- _Records supplied_:
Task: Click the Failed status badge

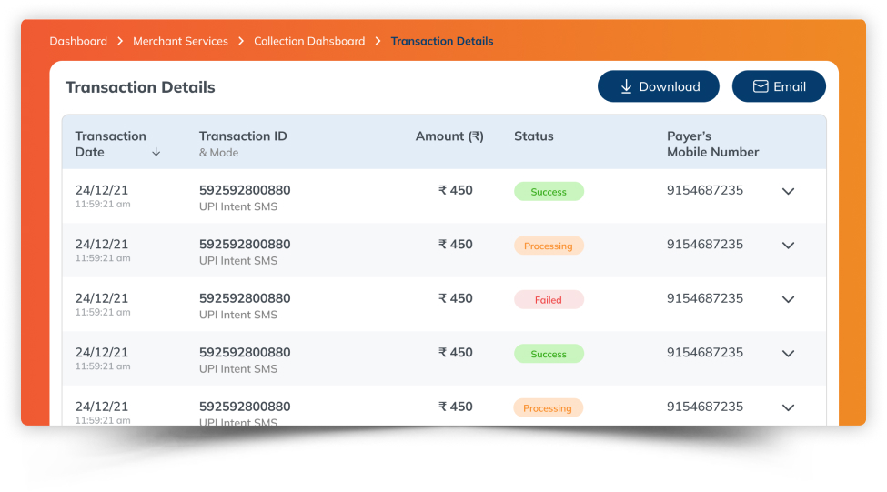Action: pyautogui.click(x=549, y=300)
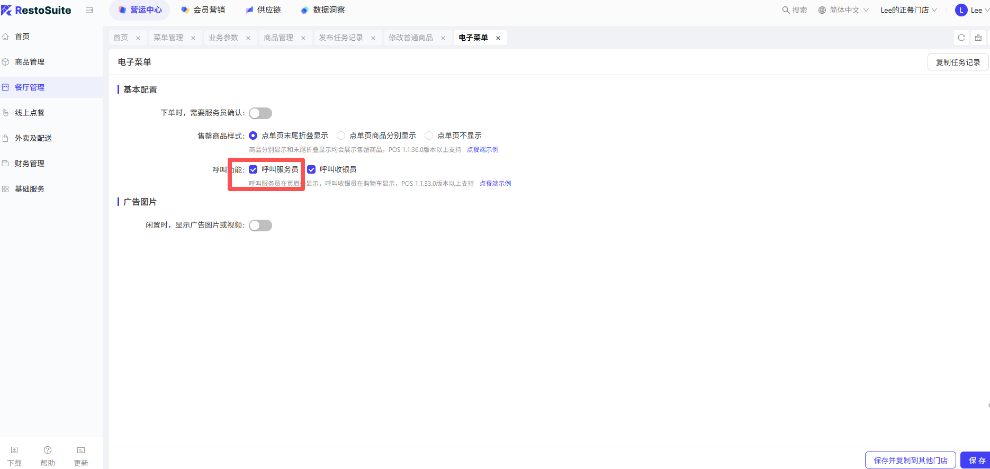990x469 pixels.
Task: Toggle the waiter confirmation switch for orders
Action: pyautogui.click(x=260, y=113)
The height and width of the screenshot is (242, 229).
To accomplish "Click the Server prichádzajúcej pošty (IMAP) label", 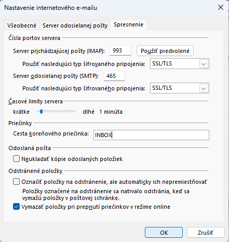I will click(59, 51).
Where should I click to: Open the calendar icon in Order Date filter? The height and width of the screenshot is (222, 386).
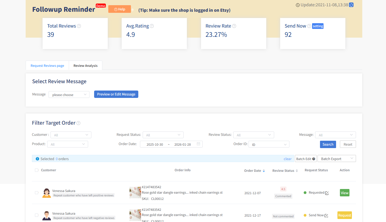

- _Written exercise_: Count the lines of the data above that contain the word "width", treating case as significant, and give only the number.

- _Task response_: 2